Excerpt:

Framing Research Questions
Research relies on the process of questioning. Framing questions was the second most frequent component skill mentioned by the INLT 2010 workshop participants as necessary for undergraduate students to become effective researchers. Usually, little time or attention is given to help students learn to frame questions. On the contrary, there are many forces at work at undergraduate level actively discouraging student questions (Brain, Citation1998).
Students in an introductory geography course at Texas A&M University, USA, are provided with a remotely sensed image of the USA–Mexico border towns of El Paso, Texas and Juarez, Mexico at night. In small groups, students were prompted to brainstorm questions related to the spatial pattern of light in the image, which displays obvious differences between the northeast and southwest sides of the border. This requires skills in identifying spatial patterns, making comparisons, being curious about the source of similarities and differences, and forming questions that may be feasibly explored. Tacit knowledge about what makes a ‘good’ research question is then shared through dialogue between the instructor and the students by considering ‘what information is needed to answer the question?’, ‘is the information available or collectable?’ and ‘could alternative explanations be limited?’
In a comparative study by Berry and Chew (Citation2008), undergraduate students who generated a minimum of three questions per week related to course content produced higher grades in examinations than the comparison group who generated no questions. They found a significant positive correlation between the number of questions generated and students' test scores. In a similar study by Harper et al. (Citation2003), a significant positive correlation was found between the conceptual depth of the student-generated questions and improvements in learning.

Exercises:
**A.** Summarize the excerpt in two sentences.
**B.** In the excerpt, what did Berry and Chew find about undergraduates who generated at least three questions per week on course content?
**C.** Quote everything in the excerpt from "Framing Research Questions" down to "questions (Brain, Citation1998).".

Excerpted records:
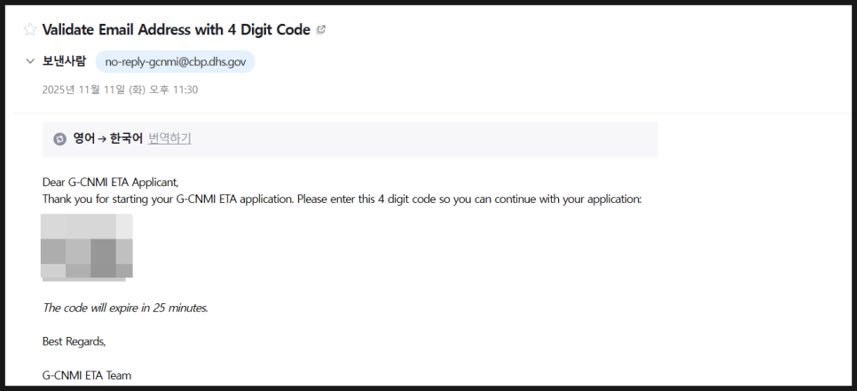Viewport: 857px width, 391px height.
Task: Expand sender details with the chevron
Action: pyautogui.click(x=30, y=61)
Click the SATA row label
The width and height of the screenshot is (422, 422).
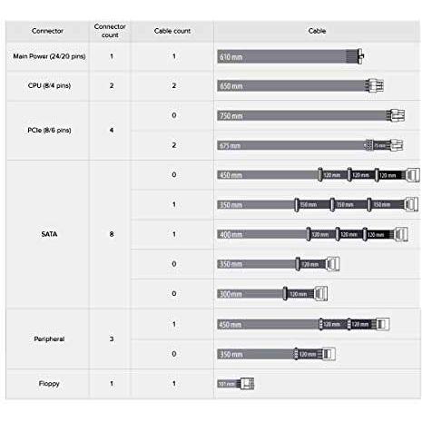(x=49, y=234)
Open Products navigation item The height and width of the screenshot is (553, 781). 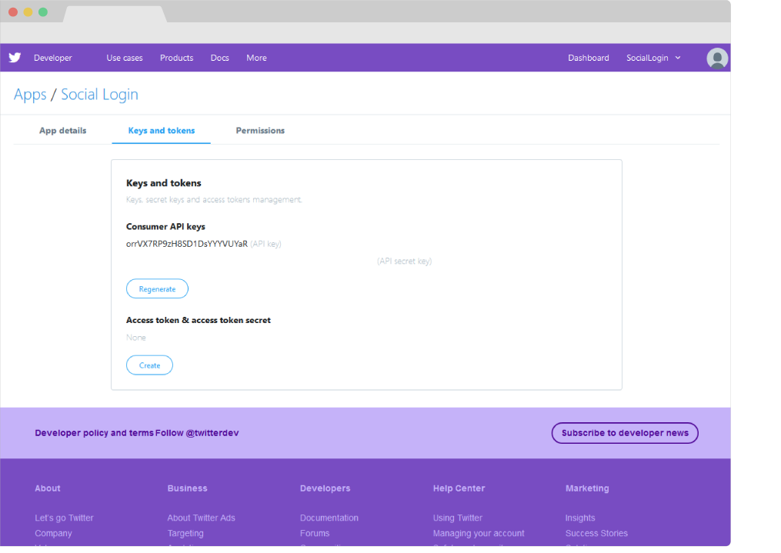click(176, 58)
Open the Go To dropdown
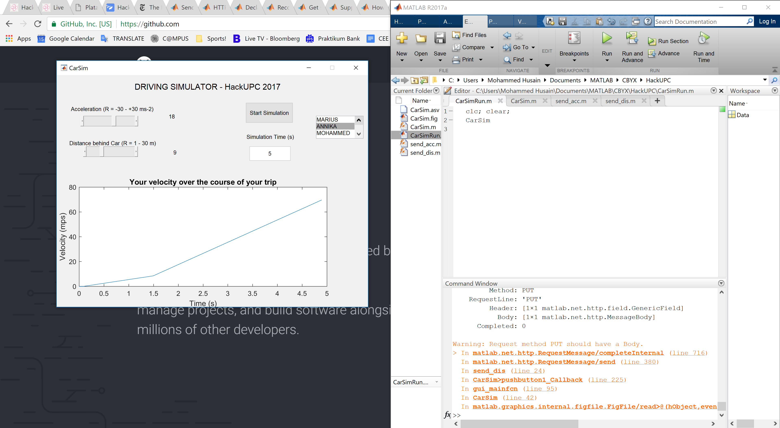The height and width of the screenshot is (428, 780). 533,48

* * *

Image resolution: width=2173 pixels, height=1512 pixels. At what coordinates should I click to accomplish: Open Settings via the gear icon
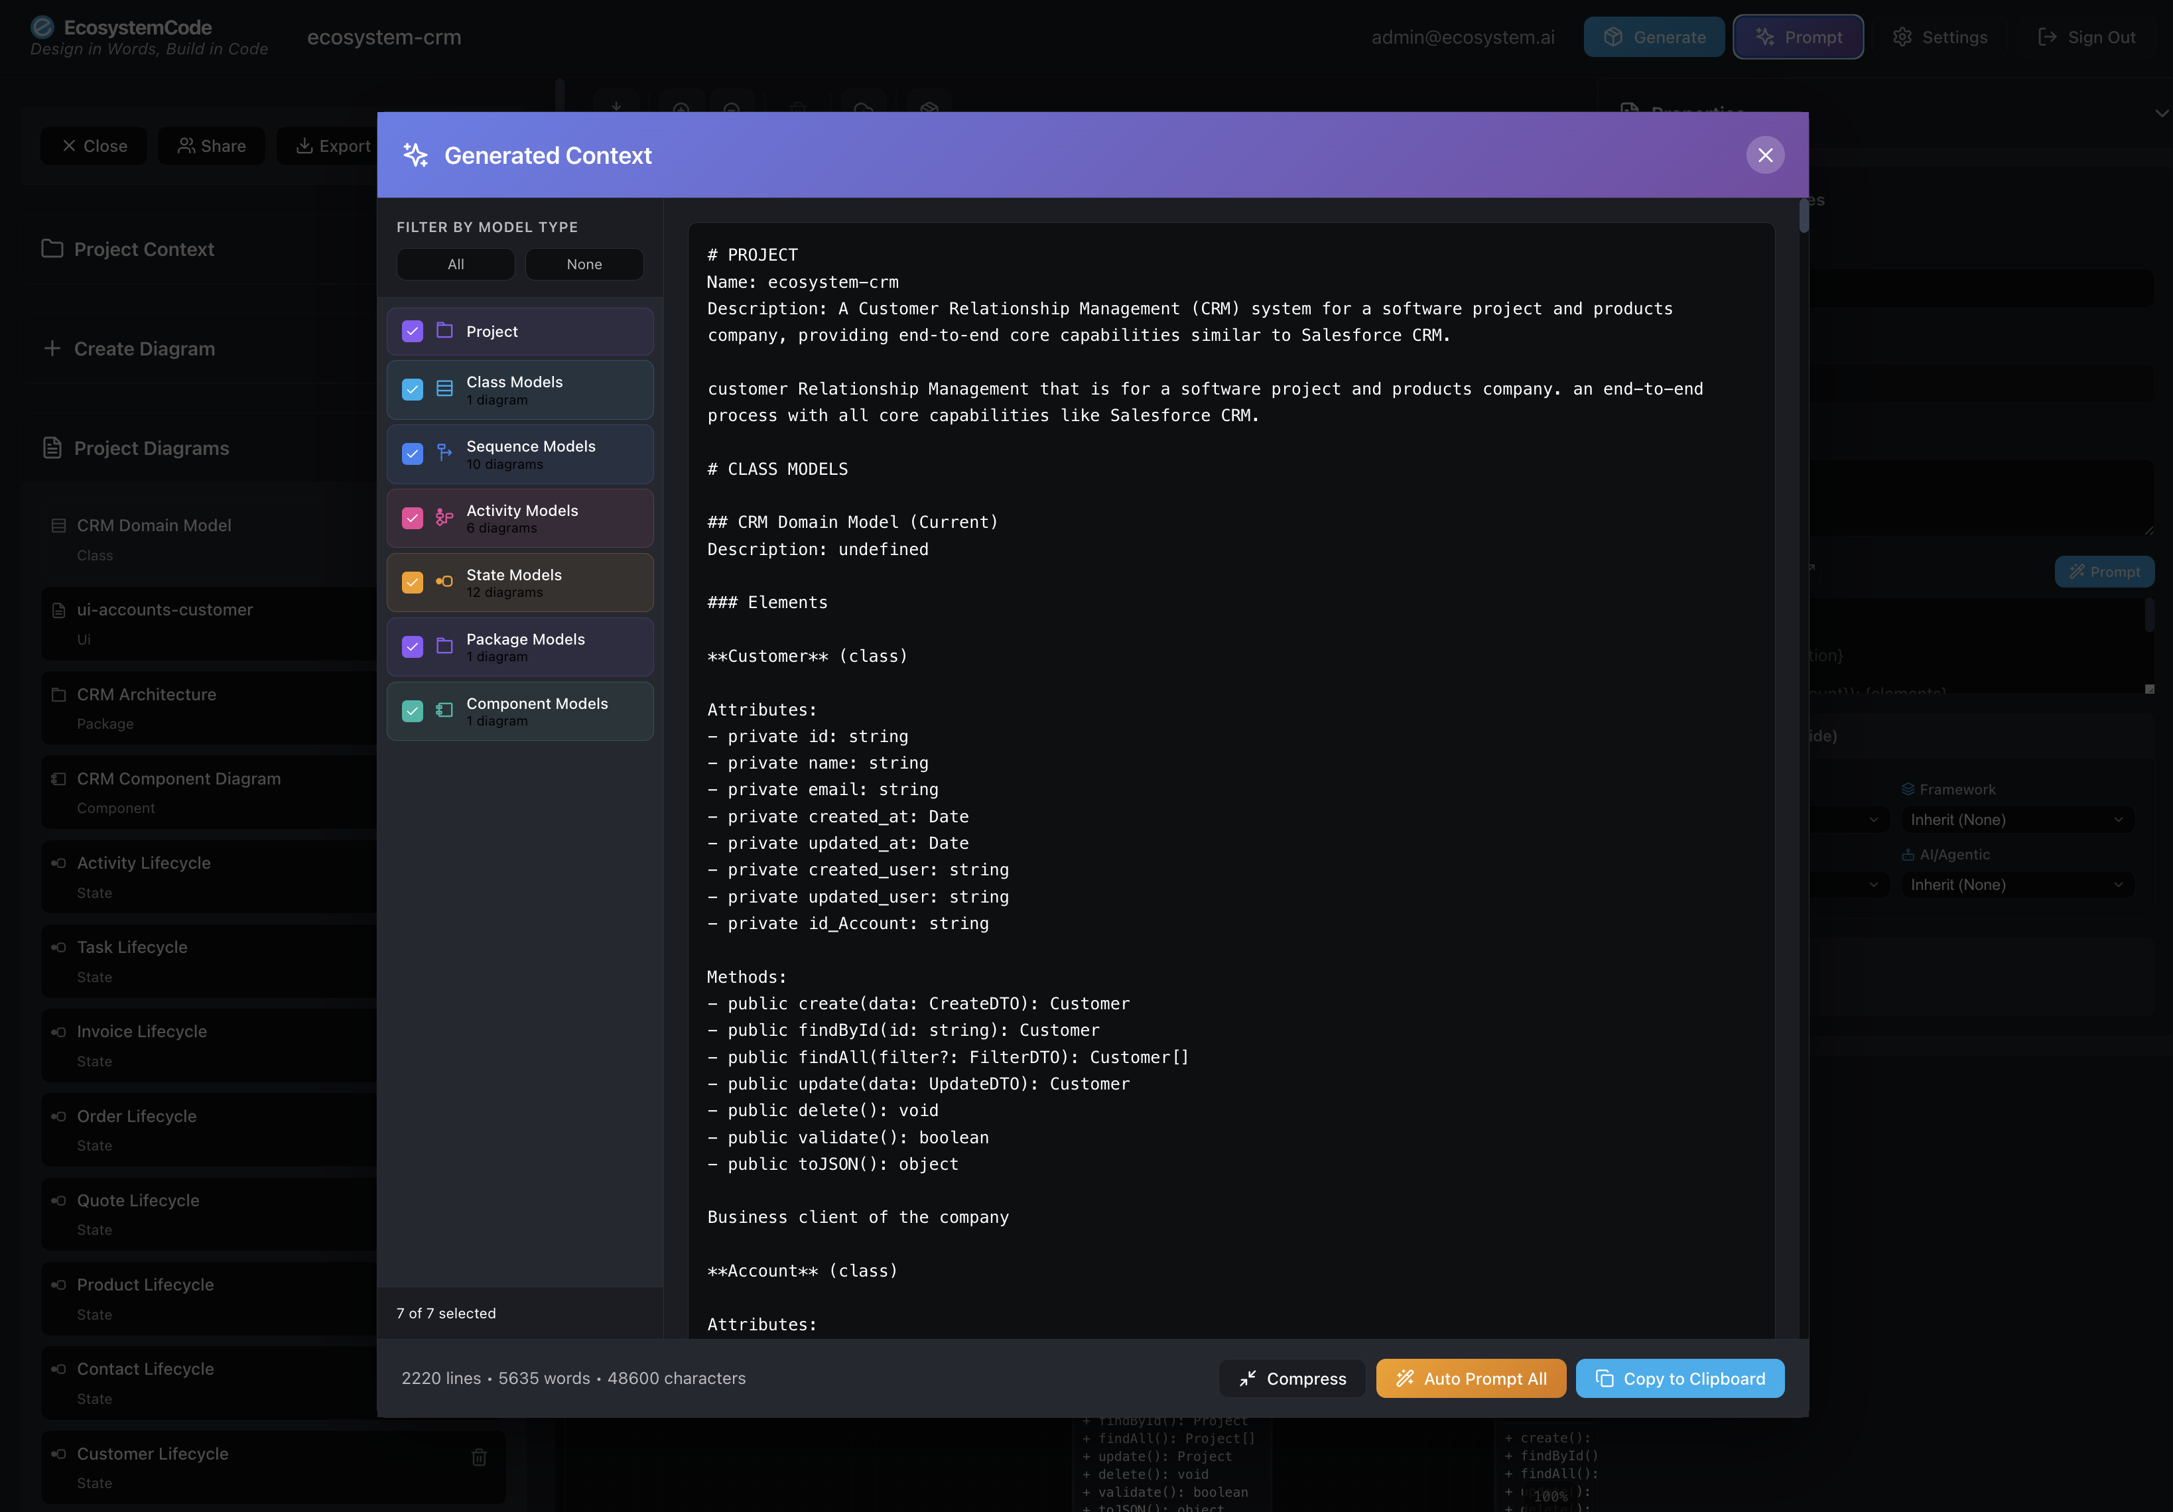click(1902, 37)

Results in order:
**A.** Framing questions is a key research skill, yet undergraduates get little help learning it, and many forces at that level actively discourage student questions. In a Texas A&M geography course, students brainstorm questions about a nighttime image of El Paso and Juarez, and studies found that generating more questions, and questions of greater conceptual depth, was linked to better test scores and learning.

**B.** They earned higher examination grades than the comparison group, which generated no questions.

**C.**
Framing Research Questions
Research relies on the process of questioning. Framing questions was the second most frequent component skill mentioned by the INLT 2010 workshop participants as necessary for undergraduate students to become effective researchers. Usually, little time or attention is given to help students learn to frame questions. On the contrary, there are many forces at work at undergraduate level actively discouraging student questions (Brain, Citation1998).